Masa pemerintahan Belanda di Indonesia memang sangat lama. Hal ini meninggalkan bekas yang mendalam di masyarakat. Bahkan mendarah daging di beberapa aspek yang ada di Indonesia. Mulai dari pakaian, kebudayaan, hingga arsitektur bangunan. Kesan ini makin makin terasa jika kita jalan-jalan di Peneleh, Surabaya.
Tak heran jika belakangan, kawasan legendaris ini berkembang menjadi jujugan baru bagi wisatawan, baik domestik maupun asing. Wisata Peneleh memiliki rute yang menarik untuk diikuti. Dimulai dari Masjid Jamik Peneleh yang merupakan masjid tertua di Surabaya, Rumah HOS Cokroaminoto yang melahirkan banyak tokoh-tokoh besar, hingga ke Makam Belanda Peneleh.
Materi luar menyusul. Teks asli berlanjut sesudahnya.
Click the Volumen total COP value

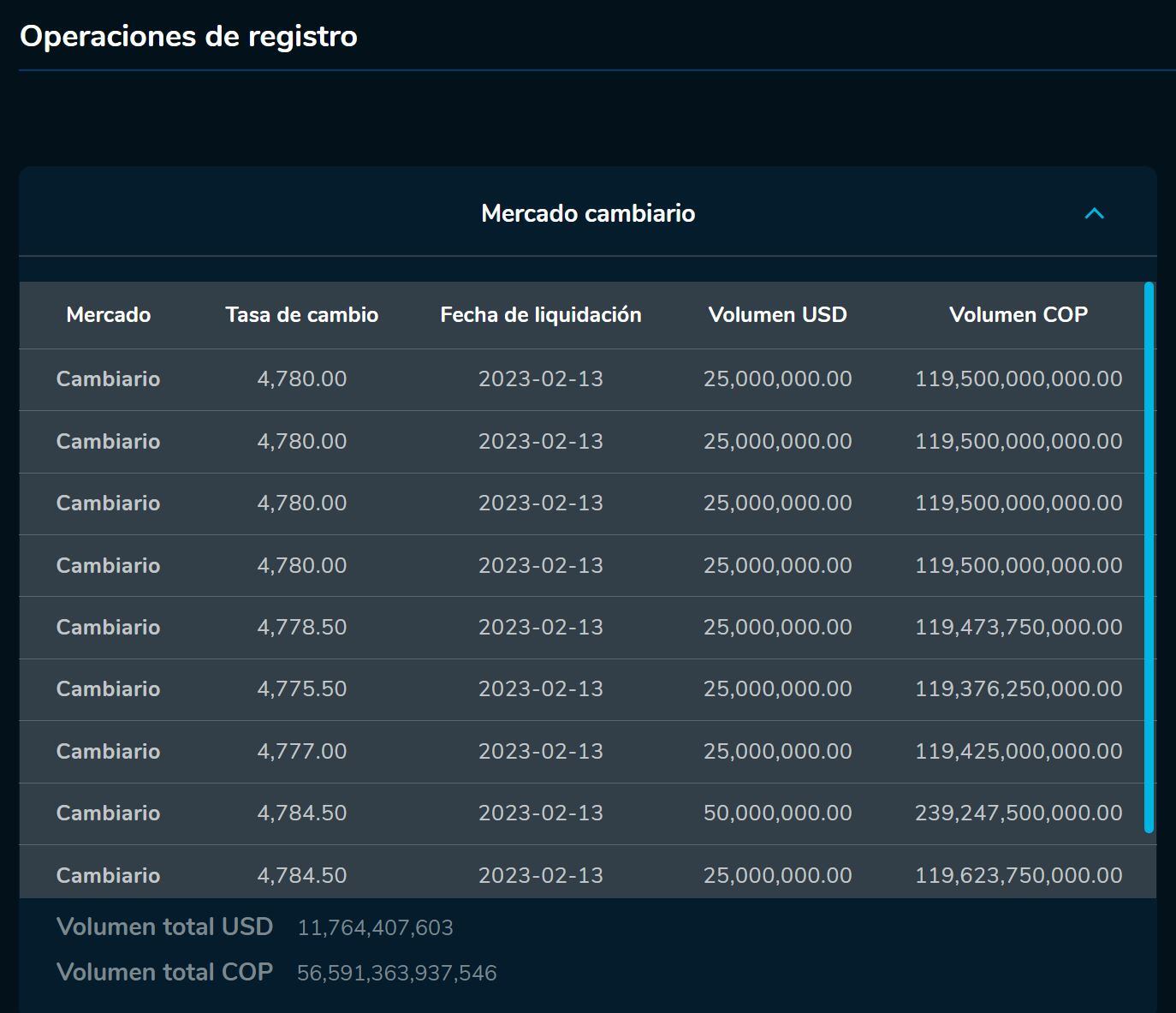click(396, 974)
Makam ini telah digunakan sejak ratusan tahun lalu, saat Belanda masih memiliki kuasa atas Indonesia. Makam yang memiliki nama asli De Begraafplaats Peneleh Soerabaja ini dibangun sebagai tempat peristirahatan terakhir warga Eropa di Surabaya.
Banyak hal yang bisa kita temui di kompleks makam ini. Diantaranya, kode yang melekat di setiap petak makam. Kode yang ada masing-masing berbeda dan memiliki ciri khasnya sendiri. Ada yang dilapisi dengan batu marmer, ada yang diukir dengan batu berwarna putih, ada juga yang diukir dari baja dengan simbol-simbol tertentu. Hiasan seperti tanda salib dan malaikat kecil kerap ditemui menghiasi nisan.
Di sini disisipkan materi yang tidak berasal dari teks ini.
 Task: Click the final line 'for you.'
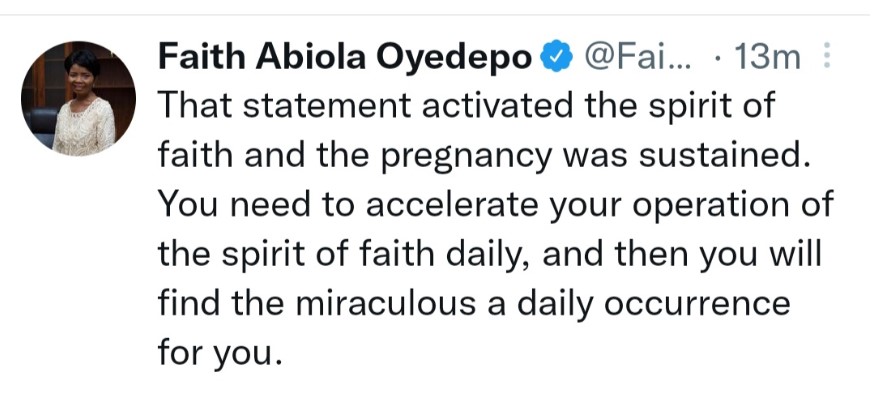click(218, 355)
Perbedaan bentuk batu nisan ini menggambarkan kelas sosial yang berbeda pula. Karena yang dikebumikan di sini tak hanya warga biasa, namun juga Gubernur Jenderal Hindia, komandan perang, pendeta, hingga wakil mahkamah agung.
Salah satunya terdapat makam pendeta yang memiliki nisan begitu megah dan ukiran sejarah hidupnya. Sayangnya, lubang besar kerap terlihat di bagian bawah makam, hal ini disebabkan karena mayat yang sudah di bawa ke Belanda, ataupun karena pencurian yang terjadi untuk mengambil benda-benda berharga di dalam makam.
Ada juga marmer yang kotor dan berlumut, serta besi-besi yang mulai berkarat. “Sejak tidak aktif digunakan, makam ini menjadi tidak terawat. Padahal dana dari pemerintah sudah tersedia, namun realisasinya nol besar,” ucap Kuncarsono, pemerhati sejarah Surabaya. Makam-makam itu, lanjutnya, seharusnya diposisikan sebagai saksi sejarah perjalanan Surabaya bahkan Indonesia.
Tak ada kesan mencekam ataupun suasana yang membuat bulu kuduk berdiri di makam ini. “Satu-satunya hal yang membuat mencekam adalah pada saat makam ini masih dibuka untuk umum dan minim penerangan. Lokasi makam sering dijadikan sarang narkoba dan prostitusi,” kata Kuncarsono lagi.
Kelebihan lain dari makam yang dibangun pada 1814 oleh pemerintah Belanda ini adalah sistem administrasi yang serba rapi. Karena selain sistem peletakan makam, ada juga catatan tentang jenazah, silsilah keluarga, dan fasilitas krematorium. (arie julia c, joanna cristin)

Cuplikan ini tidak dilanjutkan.